# EXCERPT PROVIDED:
Danika reviews In the Silences by Rachel Gold

In the Silences by Rachel Gold

While Rachel Gold usually writes about gender and sexuality, In the Silences expands this by also tackling race. Although it does have a non-binary, genderfluid main character who is discovering and accepting their gender identity, it is just as much about Kaz learning about race, racism, and whiteness. While I originally was a bit worried about a book so much about race being written by a white author, as the book went on, I realized that it is much more about whiteness. Kaz’s best friend and love interest, Aisha, is black (and bisexual), and by listening to Aisha and seeking out resources, Kaz begins to realize the impact that race has in their small, mostly-white community.

Kaz and Aisha are both comic book fans, and Kaz relates to both their gender and the concept of racism by relating it to comics. The voice that whispers racist thoughts in white people’s minds is Apocalypse, a comic book villain who has brainwashed people. Kaz attempts to understand how to fight against this force, and how to help their loved ones see that it exists. Kaz lives with their mother, brother, and grandparents. Their grandmother is progressive and accepting, helping Kaz to process this information and taking their coming out in stride. Their mother and brother are a different story, though, and Kaz struggles to figure out how to get through to them.

# PROBLEMS TO WORK ON:
(1) In the review of In the Silences, which comic book villain is the voice that whispers racist thoughts in white people's minds?
(2) Copy the passage from the review of In the Silences that starts with "Danika reviews In" and goes on through "small, mostly-white community.".
(3) Continue the review of In the Silences from the point where it stops.

# COLLECTED DATA:
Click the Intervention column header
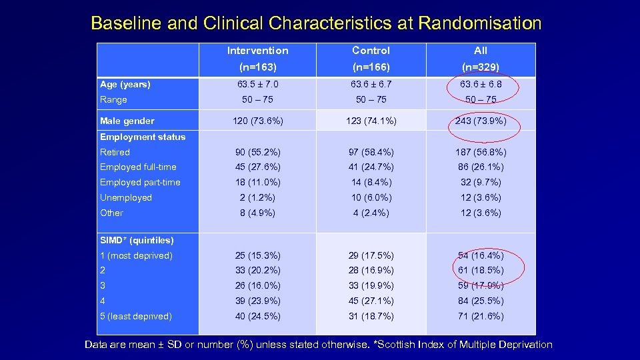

# PER-TASK ANSWERS:
(1) Apocalypse

(2)
Danika reviews In the Silences by Rachel Gold

In the Silences by Rachel Gold

While Rachel Gold usually writes about gender and sexuality, In the Silences expands this by also tackling race. Although it does have a non-binary, genderfluid main character who is discovering and accepting their gender identity, it is just as much about Kaz learning about race, racism, and whiteness. While I originally was a bit worried about a book so much about race being written by a white author, as the book went on, I realized that it is much more about whiteness. Kaz’s best friend and love interest, Aisha, is black (and bisexual), and by listening to Aisha and seeking out resources, Kaz begins to realize the impact that race has in their small, mostly-white community.

(3)
In the Silences really explores the day-to-day of microaggressions and unrelenting racism, particularly anti-black racism. (Of course, as a white person reading a book written by a white author, I can’t speak to the authenticity of these depictions.) Kaz is the point of view character, so we see Aisha’s experiences through their eyes. Kaz is slowly awakened to the daily, sometimes subtle and sometimes blatant discrimination that their best friend faces. Aisha wants to be a doctor, and at every turn she is underestimated and her intelligence is doubted. I especially liked the attention the story pays to stereotype threat, and how often Aisha is placed in impossible situations, where she must devote so much mental energy to navigating others’ racist perceptions of her, leaving her little room to do anything else.

At the same time as they are learning about race, Kaz is exploring their gender, and beginning to accept being non-binary and what that means. Aisha and Kaz are able to find commonality in their identities being erased, but they also recognize their very different experiences and work to become allies for each other. They look out for each other, and they put in the work of trying to understand each other. In one scene, Aisha has printed out pictures of black female doctors and other role models to help her feel less alone (and combat stereotype threat). At the same time, she offer Kaz examples that she has found of non-binary people and communities through history–combating Kaz’s isolation.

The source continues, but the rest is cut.